### SOURCE EXTRACT
++++++++

Thrombectomy between 6 and 24 hours after acute stroke reduces disability: The DAWN trial
1. Thrombectomy performed between 6 and 24 hours after onset of acute stroke in patients with a mismatch between stroke symptoms and infarct volume results in better disability outcomes compared to standard care alone.
2. Adverse events of intracranial hemorrhage and 90-day mortality do not differ significantly between thrombectomy and standard care-treated patients.
Evidence Rating: 1 (Excellent)
Study Rundown: Acute stroke management with thrombectomy aims to increase cerebral perfusion in order to minimize ischemic damage. Prior studies have indicated a clinical advantage to performing thrombectomy within 6 hours of stroke onset, with decreasing clinical benefit as time to thrombectomy increases. After 6 hours from stroke onset relatively fewer studies are available to aid in determining optimal stroke management with thrombectomy. In this study, the DAWN (DWI or CTP Assessment with Clinical Mismatch in the Triage of Wake-Up and Late Presenting Strokes Undergoing Neurointervention with Trevo) trial compares stroke patients with a mismatch between their clinical deficits and infarct volume treated 6 to 24 hours after symptom onset with thrombectomy plus standard care compared to standard care alone. Primary endpoints of disability and functional independence were both improved in the thrombectomy group compared to the standard treatment group at 90 days post treatment. Rates of internal hemorrhage and 90-day mortality did not significantly differ between the two groups.
This study provides significant evidence supporting thrombectomy treatment between 6 and 24 hours after stroke onset. Study strengths include participation of numerous multinational treatment centers and extensive subgroup analysis, and a notable weakness is exclusion of patients with large volume infarcts.
In-Depth [randomized controlled trial]: This prospective, multicenter trial conducted between 2014 and 2017 randomized 206 patients to thrombectomy plus standard care (n = 107) and standard care (n = 99) groups. Eligible patients had occlusion of either the intracranial internal carotid artery, proximal middle cerebral artery, or both with a last known well time between 6 and 24 hours prior to treatment. Included patients also had a mismatch between their clinical symptom severity and infarct volume as defined by the National Institutes of Health Stroke Scale (NIHSS). Concomitant stenting was not performed in the thrombectomy group. The modified Rankin scale was used to assess co-primary endpoints of disability and functional independence.

++++++++

### USING THE INFORMATION
1 - According to the DAWN trial summary, how many patients were randomized in the trial?
2 - Reproduce the part of the DAWN trial summary that opens with the words containing "Thrombectomy between 6" and closes with "standard care-treated patients.".

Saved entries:
++++++++

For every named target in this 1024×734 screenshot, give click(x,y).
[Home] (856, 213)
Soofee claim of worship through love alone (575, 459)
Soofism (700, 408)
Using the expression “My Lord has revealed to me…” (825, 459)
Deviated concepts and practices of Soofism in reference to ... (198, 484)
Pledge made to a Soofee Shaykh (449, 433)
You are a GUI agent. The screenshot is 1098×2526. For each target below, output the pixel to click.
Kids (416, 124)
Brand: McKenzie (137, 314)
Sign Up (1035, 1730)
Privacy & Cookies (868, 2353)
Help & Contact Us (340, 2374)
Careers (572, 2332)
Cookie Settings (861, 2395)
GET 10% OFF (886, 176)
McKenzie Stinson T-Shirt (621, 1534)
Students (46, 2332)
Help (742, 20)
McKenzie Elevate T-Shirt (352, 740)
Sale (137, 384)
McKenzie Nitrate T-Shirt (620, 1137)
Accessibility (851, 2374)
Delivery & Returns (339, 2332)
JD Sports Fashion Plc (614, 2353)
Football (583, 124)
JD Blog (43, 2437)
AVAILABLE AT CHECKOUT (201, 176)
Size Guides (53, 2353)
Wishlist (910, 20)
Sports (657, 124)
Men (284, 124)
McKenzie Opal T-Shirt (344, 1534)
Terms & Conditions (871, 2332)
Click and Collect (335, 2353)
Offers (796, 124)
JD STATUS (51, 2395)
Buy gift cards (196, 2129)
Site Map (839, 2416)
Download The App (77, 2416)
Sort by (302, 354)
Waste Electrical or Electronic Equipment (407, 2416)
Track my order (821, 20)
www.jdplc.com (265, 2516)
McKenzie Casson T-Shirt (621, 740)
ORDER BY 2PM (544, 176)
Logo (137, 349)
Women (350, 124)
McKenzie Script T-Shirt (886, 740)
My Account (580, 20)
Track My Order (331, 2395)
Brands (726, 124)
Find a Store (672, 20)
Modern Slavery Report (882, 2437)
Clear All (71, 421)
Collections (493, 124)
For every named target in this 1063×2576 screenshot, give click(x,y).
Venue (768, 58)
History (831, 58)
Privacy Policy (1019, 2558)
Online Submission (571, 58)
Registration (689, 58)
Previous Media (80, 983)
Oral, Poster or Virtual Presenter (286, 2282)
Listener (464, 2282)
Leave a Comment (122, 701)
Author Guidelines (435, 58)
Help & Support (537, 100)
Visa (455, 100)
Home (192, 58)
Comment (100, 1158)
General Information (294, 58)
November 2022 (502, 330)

++++++++

### ANSWERS PER TASK
1 - 206 patients.

2 -
Thrombectomy between 6 and 24 hours after acute stroke reduces disability: The DAWN trial
1. Thrombectomy performed between 6 and 24 hours after onset of acute stroke in patients with a mismatch between stroke symptoms and infarct volume results in better disability outcomes compared to standard care alone.
2. Adverse events of intracranial hemorrhage and 90-day mortality do not differ significantly between thrombectomy and standard care-treated patients.